If you want to check if the sentence is complete or not, you can use _accept_string
method, which returns True
if the input string is complete and False
otherwise.
You can enable the DEBUG mode to see the parsing process of the input string.

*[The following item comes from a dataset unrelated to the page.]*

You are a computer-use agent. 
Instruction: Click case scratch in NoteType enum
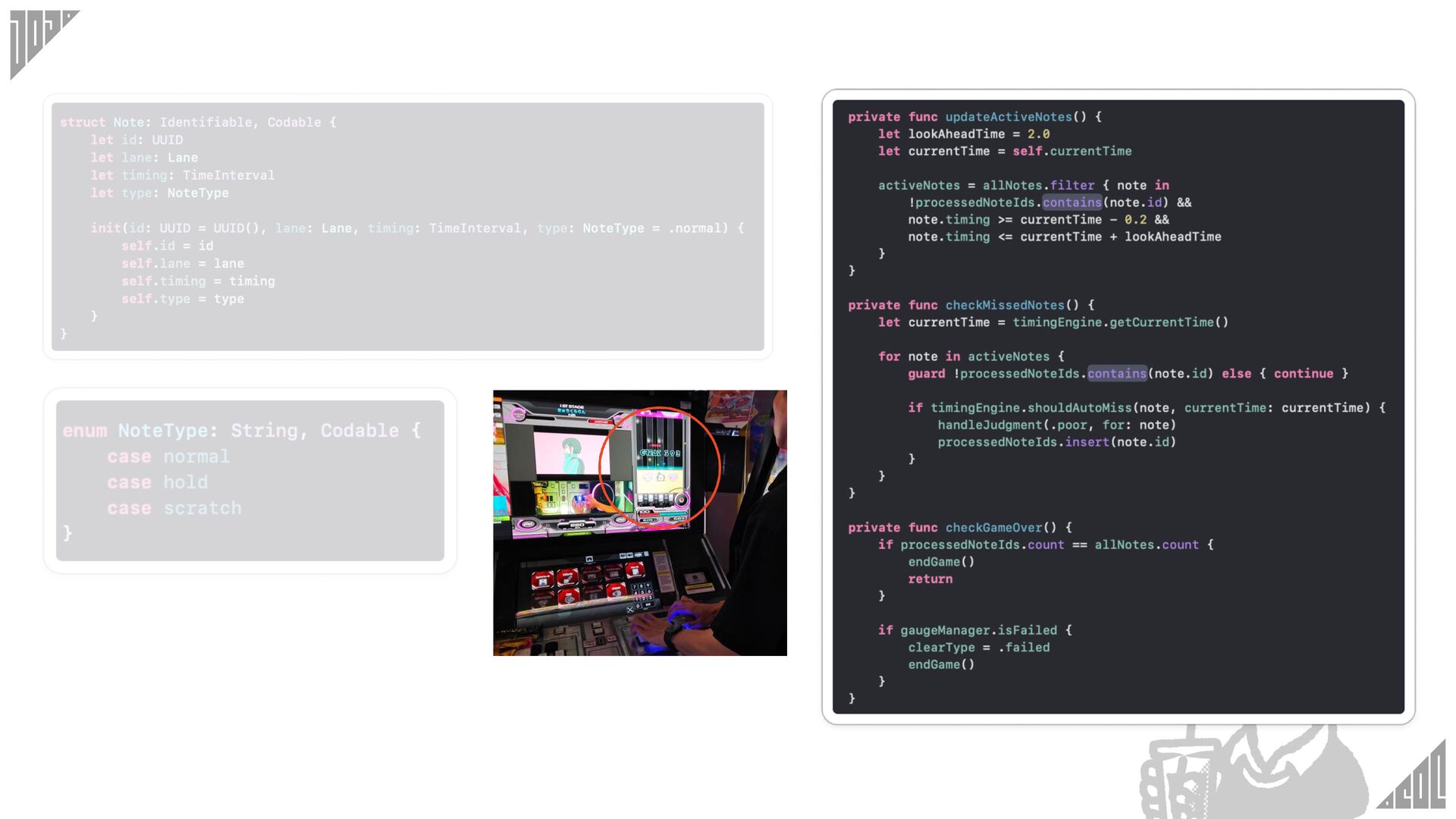click(174, 508)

export TCFG_LOG_LEVEL=DEBUG
The output will be like:
DEBUG:root:code point [123] corresponding to { is accepted
DEBUG:root:code point [123, 34] corresponding to " is accepted
DEBUG:root:code point [123, 34, 102] corresponding to f is accepted
DEBUG:root:code point [123, 34, 102, 111] corresponding to o is accepted
DEBUG:root:code point [123, 34, 102, 111, 111] corresponding to o is accepted
DEBUG:root:code point [123, 34, 102, 111, 111, 34] corresponding to " is accepted
DEBUG:root:code point [123, 34, 102, 111, 111, 34, 58] corresponding to : is accepted
DEBUG:root:code point [123, 34, 102, 111, 111, 34, 58, 32] corresponding to is accepted
DEBUG:root:code point [123, 34, 102, 111, 111, 34, 58, 32, 34] corresponding to " is accepted
DEBUG:root:code point [123, 34, 102, 111, 111, 34, 58, 32, 34, 98] corresponding to b is accepted
DEBUG:root:code point [123, 34, 102, 111, 111, 34, 58, 32, 34, 98, 97] corresponding to a is accepted
DEBUG:root:code point [123, 34, 102, 111, 111, 34, 58, 32, 34, 98, 97, 114] corresponding to r is accepted
DEBUG:root:code point [123, 34, 102, 111, 111, 34, 58, 32, 34, 98, 97, 114, 34] corresponding to " is accepted
DEBUG:root:code point [123, 34, 102, 111, 111, 34, 58, 32, 34, 98, 97, 114, 34, 44] corresponding to , is accepted
DEBUG:root:code point [123, 34, 102, 111, 111, 34, 58, 32, 34, 98, 97, 114, 34, 44, 32] corresponding to is accepted
DEBUG:root:code point [123, 34, 102, 111, 111, 34, 58, 32, 34, 98, 97, 114, 34, 44, 32, 34] corresponding to " is accepted
DEBUG:root:code point [123, 34, 102, 111, 111, 34, 58, 32, 34, 98, 97, 114, 34, 44, 32, 34, 98] corresponding to b is accepted
DEBUG:root:code point [123, 34, 102, 111, 111, 34, 58, 32, 34, 98, 97, 114, 34, 44, 32, 34, 98, 97] corresponding to a is accepted
DEBUG:root:code point [123, 34, 102, 111, 111, 34, 58, 32, 34, 98, 97, 114, 34, 44, 32, 34, 98, 97, 122] corresponding to z is accepted
DEBUG:root:code point [123, 34, 102, 111, 111, 34, 58, 32, 34, 98, 97, 114, 34, 44, 32, 34, 98, 97, 122, 34] corresponding to " is accepted
DEBUG:root:code point [123, 34, 102, 111, 111, 34, 58, 32, 34, 98, 97, 114, 34, 44, 32, 34, 98, 97, 122, 34, 58] corresponding to : is accepted
DEBUG:root:code point [123, 34, 102, 111, 111, 34, 58, 32, 34, 98, 97, 114, 34, 44, 32, 34, 98, 97, 122, 34, 58, 32] corresponding to is accepted
DEBUG:root:code point [123, 34, 102, 111, 111, 34, 58, 32, 34, 98, 97, 114, 34, 44, 32, 34, 98, 97, 122, 34, 58, 32, 34] corresponding to " is accepted
DEBUG:root:code point [123, 34, 102, 111, 111, 34, 58, 32, 34, 98, 97, 114, 34, 44, 32, 34, 98, 97, 122, 34, 58, 32, 34, 98] corresponding to b is accepted
DEBUG:root:code point [123, 34, 102, 111, 111, 34, 58, 32, 34, 98, 97, 114, 34, 44, 32, 34, 98, 97, 122, 34, 58, 32, 34, 98, 97] corresponding to a is accepted
DEBUG:root:code point [123, 34, 102, 111, 111, 34, 58, 32, 34, 98, 97, 114, 34, 44, 32, 34, 98, 97, 122, 34, 58, 32, 34, 98, 97, 116] corresponding to t is accepted
DEBUG:root:code point [123, 34, 102, 111, 111, 34, 58, 32, 34, 98, 97, 114, 34, 44, 32, 34, 98, 97, 122, 34, 58, 32, 34, 98, 97, 116, 34] corresponding to " is accepted
DEBUG:root:code point [123, 34, 102, 111, 111, 34, 58, 32, 34, 98, 97, 114, 34, 44, 32, 34, 98, 97, 122, 34, 58, 32, 34, 98, 97, 116, 34, 125] corresponding to } is accepted
This helps you to see the parsing process of the input string.
Best practices for building the grammar is start with a minimal rule and then add more rules.
When a grammar is not working as expected, it can be helpful to isolate specific components of the grammar to identify the source of the issue. Remove or comment out parts of the grammar to see if the issue persists, and gradually reintroduce components to identify the source of the issue.
Up to this point, the grammar should already be correct and the rest of the issues are not related to the grammar itself. Testing with language model is important but it is not grammar related anymore.